**Work instruction 1:** Identify each line in the entries below that contains the word "Where", and copy every such line in full.

**Page text:**
◇ ◇ ◇ ◇

November 7, 2016
Tara O’Brady’s Roasted Carrots With Harissa Aïoli And Dukkah
Try this recipe from the Seven Spoons: My Favorite Recipes for Any and Every Day cookbook by Tara O’Brady. Plus, check out Tara’s recipes for Vietnamese-Inspired Sausage Rolls, Make-Ahead Apple Pie and Roasted Squash Soup.
“The harissa-twirled aïoli that accompanies the carrots has heat and complexity, but with a blend of milder oils, it’s not a bodacious personality on the plate. In fact, it plays quite nicely with the mellow sweetness of honey-roasted carrots, especially when those carrots are finished with the mix of nuts and earthy spices that make up the Egyptian spice blend called dukkah. Mayonnaise, which aïoli basically is, can be prepared in a blender or food processor; however, with those methods, the resulting texture is denser than when done by hand. This recipe uses a whisk, but if you’d like the challenge, feel free to use a mortar and pestle. Aïoli is best the day it’s made, and I like to keep it out of the refrigerator, so it is advisable to make the mayonnaise while the carrots roast and not much earlier. A good-quality store-bought mayonnaise can always be used as the base for the aïoli, especially if there is a concern over using raw yolks. Simply stir the garlic, lemon juice, and harissa into ¾ cup (180 ml) of the prepared stuff.”

◇ ◇ ◇ ◇

**Input material:**
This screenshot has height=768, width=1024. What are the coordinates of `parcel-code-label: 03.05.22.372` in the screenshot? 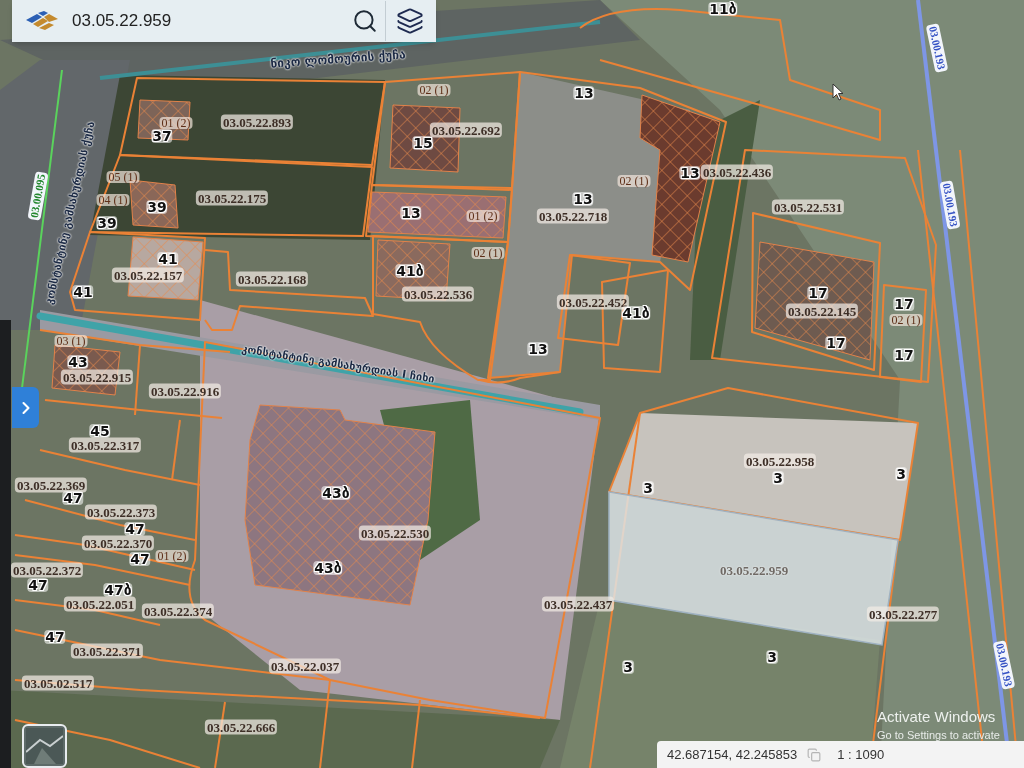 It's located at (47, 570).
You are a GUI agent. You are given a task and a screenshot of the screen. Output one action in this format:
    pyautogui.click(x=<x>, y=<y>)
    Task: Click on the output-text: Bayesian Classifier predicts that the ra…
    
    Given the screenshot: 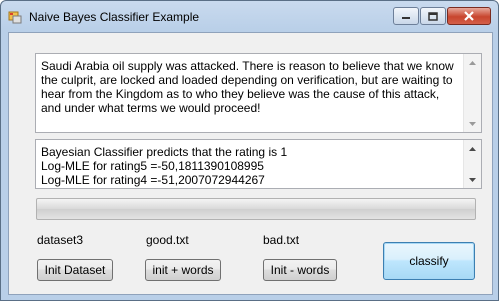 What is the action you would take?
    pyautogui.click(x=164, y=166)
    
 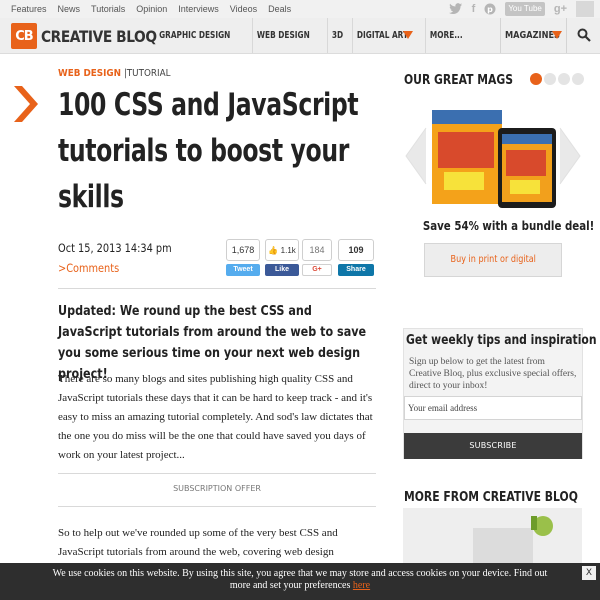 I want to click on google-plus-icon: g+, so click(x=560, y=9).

◇ ◇ ◇ ◇

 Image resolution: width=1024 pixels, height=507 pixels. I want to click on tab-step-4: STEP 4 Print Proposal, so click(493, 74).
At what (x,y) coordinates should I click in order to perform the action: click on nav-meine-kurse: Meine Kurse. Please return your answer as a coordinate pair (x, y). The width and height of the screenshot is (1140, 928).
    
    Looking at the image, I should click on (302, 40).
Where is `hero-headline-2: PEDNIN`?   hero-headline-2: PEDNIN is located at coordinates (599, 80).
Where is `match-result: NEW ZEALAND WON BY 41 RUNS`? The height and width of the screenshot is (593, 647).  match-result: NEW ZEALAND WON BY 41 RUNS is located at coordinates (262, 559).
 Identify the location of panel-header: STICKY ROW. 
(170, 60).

◇ ◇ ◇ ◇

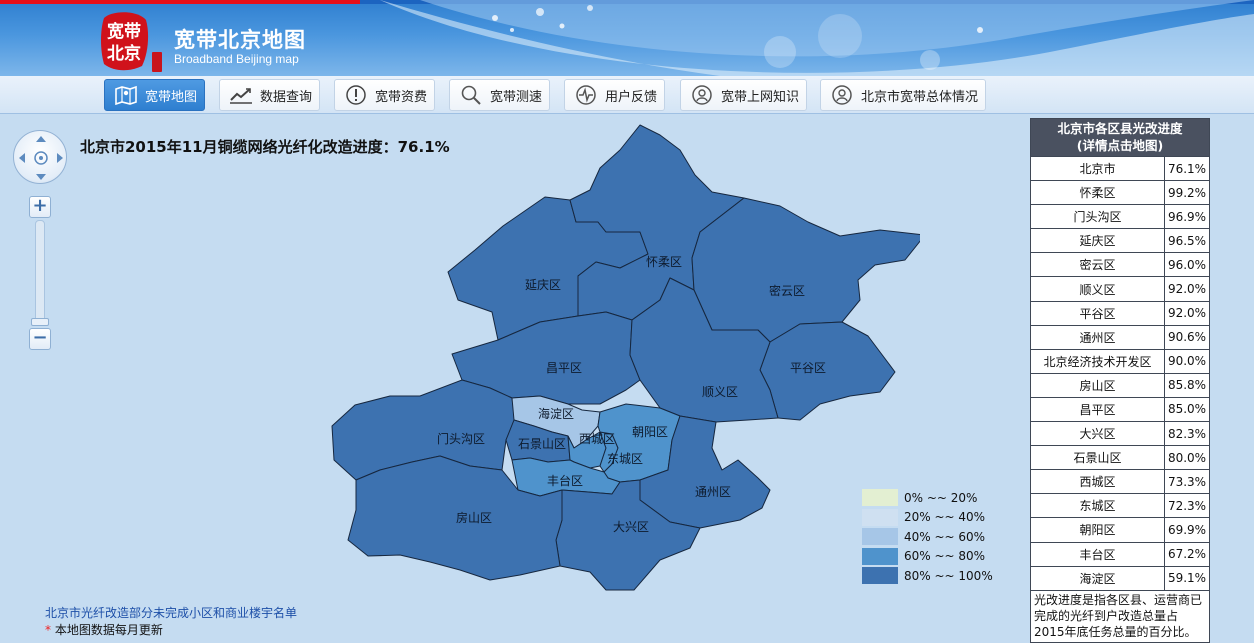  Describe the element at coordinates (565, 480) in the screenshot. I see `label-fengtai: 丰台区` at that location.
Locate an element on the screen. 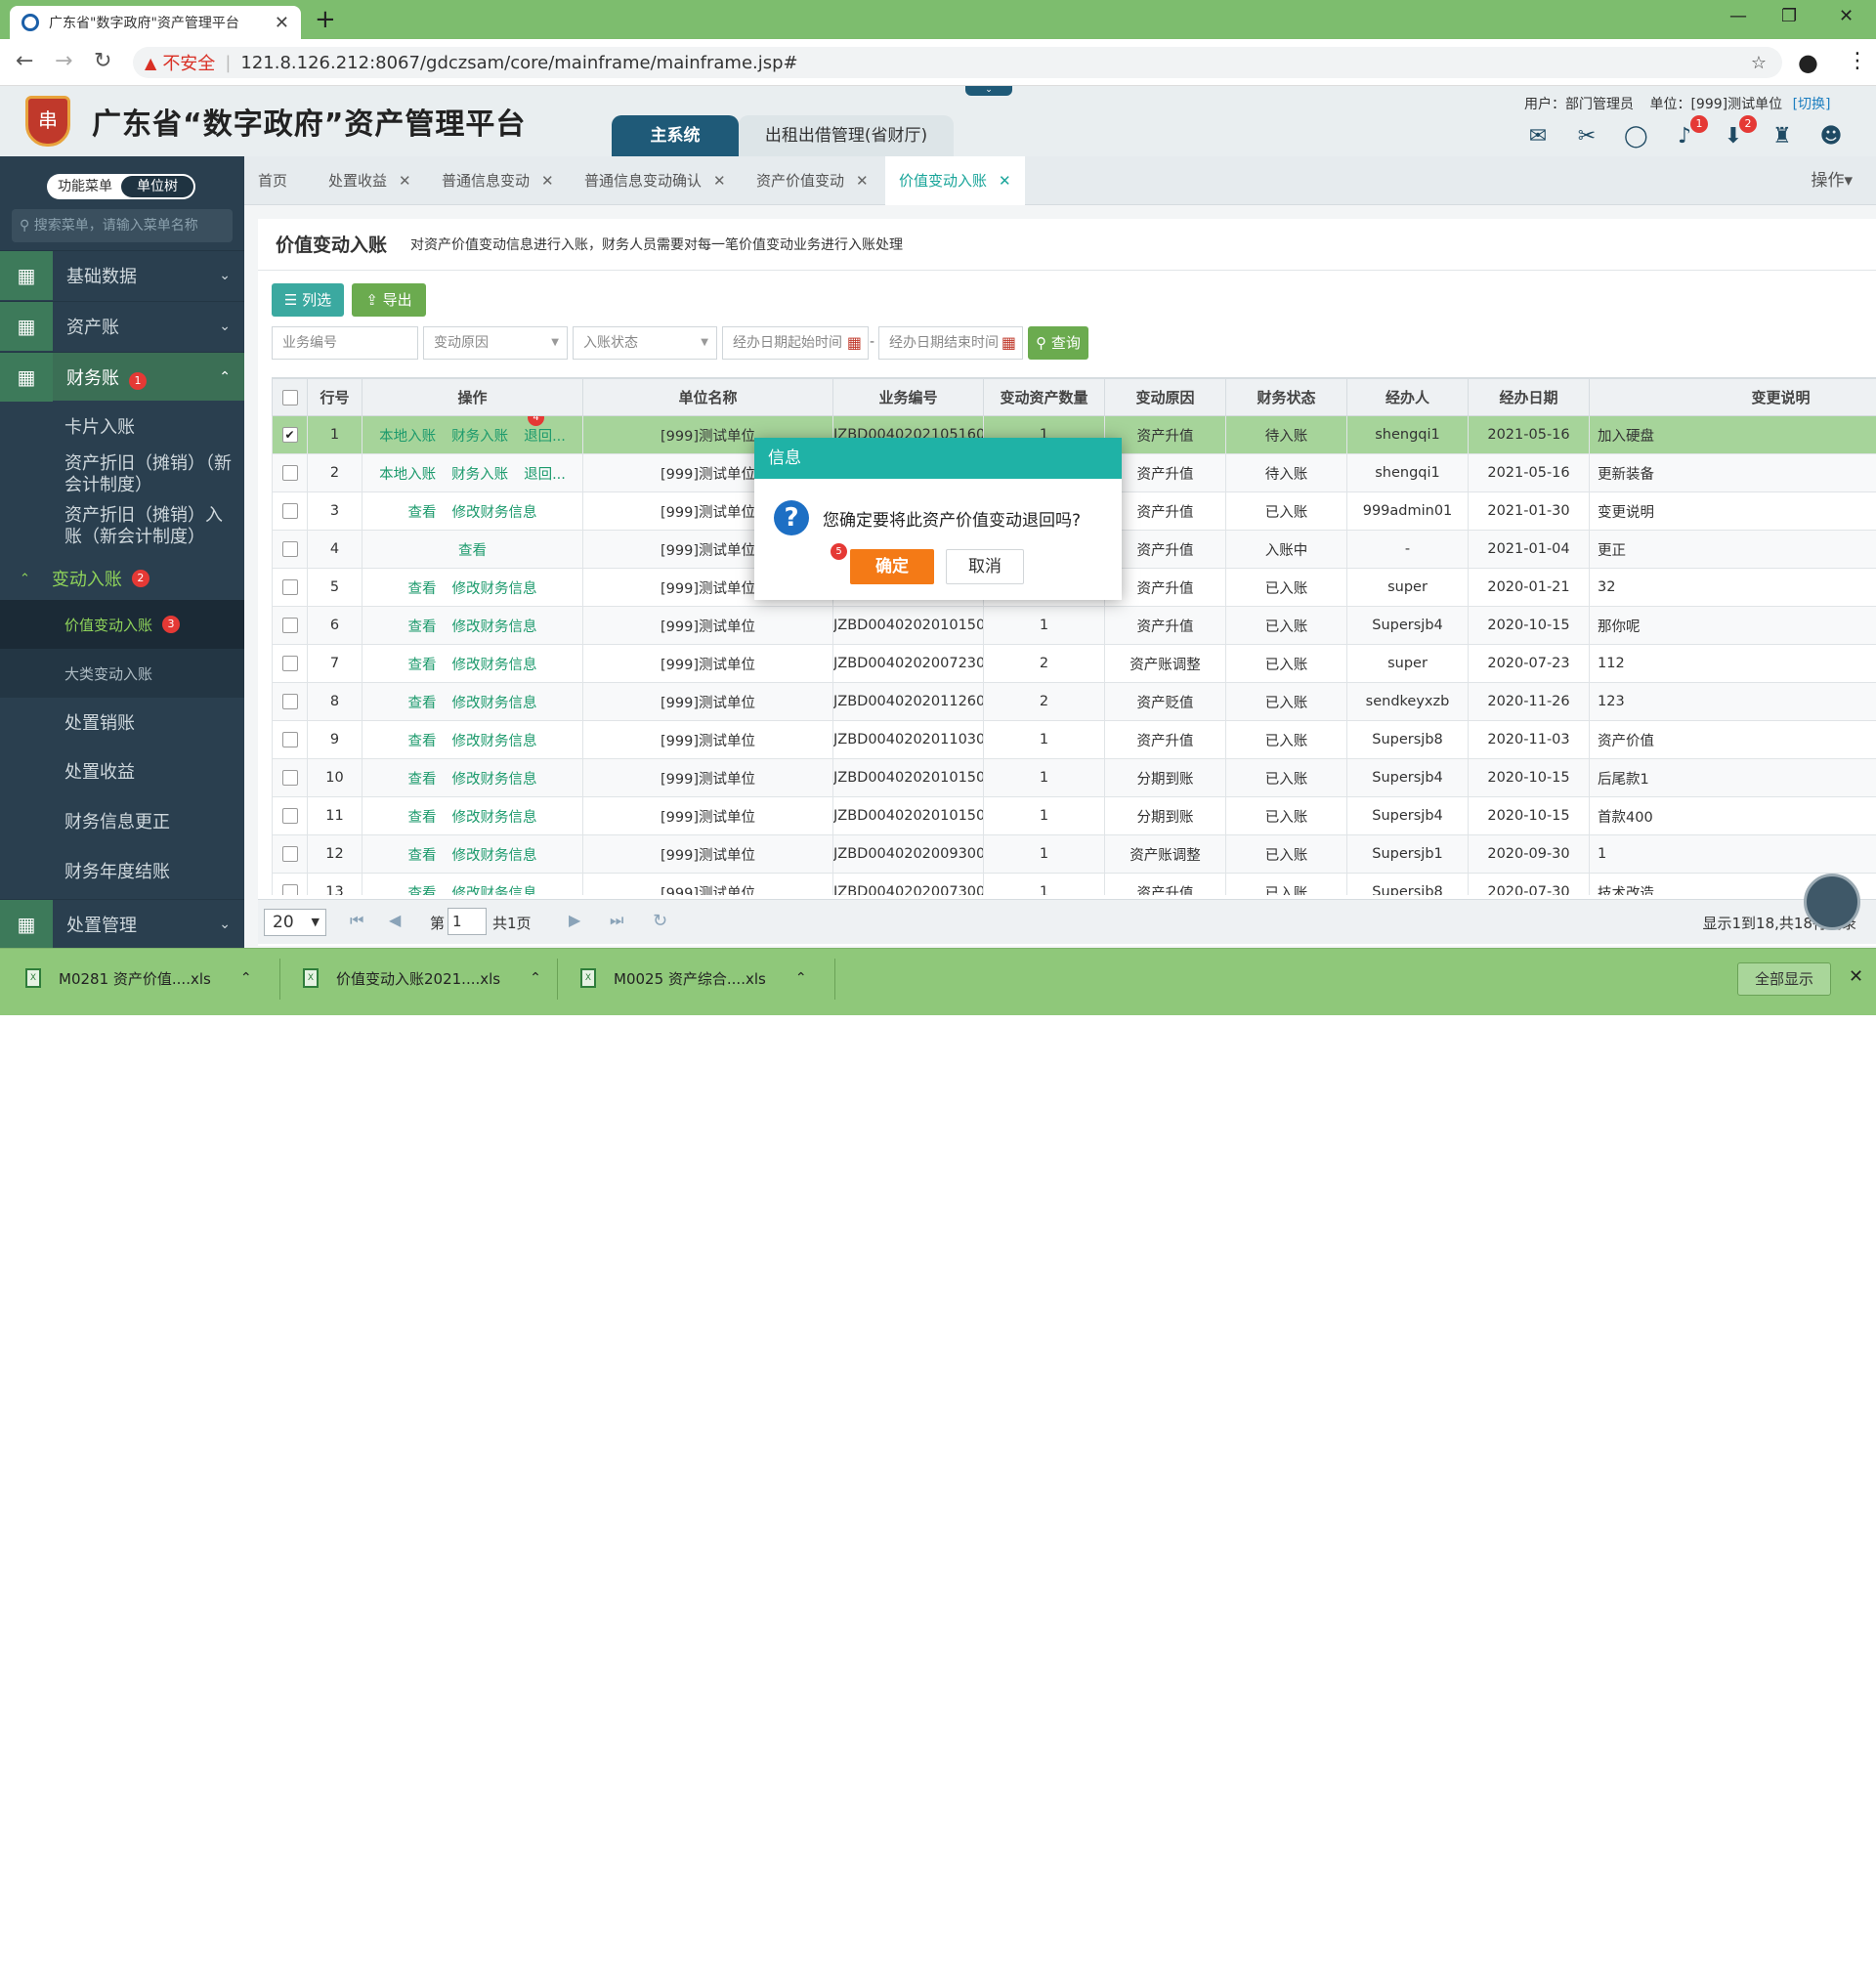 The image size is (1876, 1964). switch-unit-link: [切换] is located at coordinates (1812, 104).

◇ ◇ ◇ ◇

**Work instruction 2:** Set down the entire roasted carrots recipe above, word for word.

**Exercise solution 1:**
Where is `hero-headline-2: PEDNIN`?   hero-headline-2: PEDNIN is located at coordinates (599, 80).
Where is `match-result: NEW ZEALAND WON BY 41 RUNS`? The height and width of the screenshot is (593, 647).  match-result: NEW ZEALAND WON BY 41 RUNS is located at coordinates (262, 559).

**Exercise solution 2:**
November 7, 2016
Tara O’Brady’s Roasted Carrots With Harissa Aïoli And Dukkah
Try this recipe from the Seven Spoons: My Favorite Recipes for Any and Every Day cookbook by Tara O’Brady. Plus, check out Tara’s recipes for Vietnamese-Inspired Sausage Rolls, Make-Ahead Apple Pie and Roasted Squash Soup.
“The harissa-twirled aïoli that accompanies the carrots has heat and complexity, but with a blend of milder oils, it’s not a bodacious personality on the plate. In fact, it plays quite nicely with the mellow sweetness of honey-roasted carrots, especially when those carrots are finished with the mix of nuts and earthy spices that make up the Egyptian spice blend called dukkah. Mayonnaise, which aïoli basically is, can be prepared in a blender or food processor; however, with those methods, the resulting texture is denser than when done by hand. This recipe uses a whisk, but if you’d like the challenge, feel free to use a mortar and pestle. Aïoli is best the day it’s made, and I like to keep it out of the refrigerator, so it is advisable to make the mayonnaise while the carrots roast and not much earlier. A good-quality store-bought mayonnaise can always be used as the base for the aïoli, especially if there is a concern over using raw yolks. Simply stir the garlic, lemon juice, and harissa into ¾ cup (180 ml) of the prepared stuff.”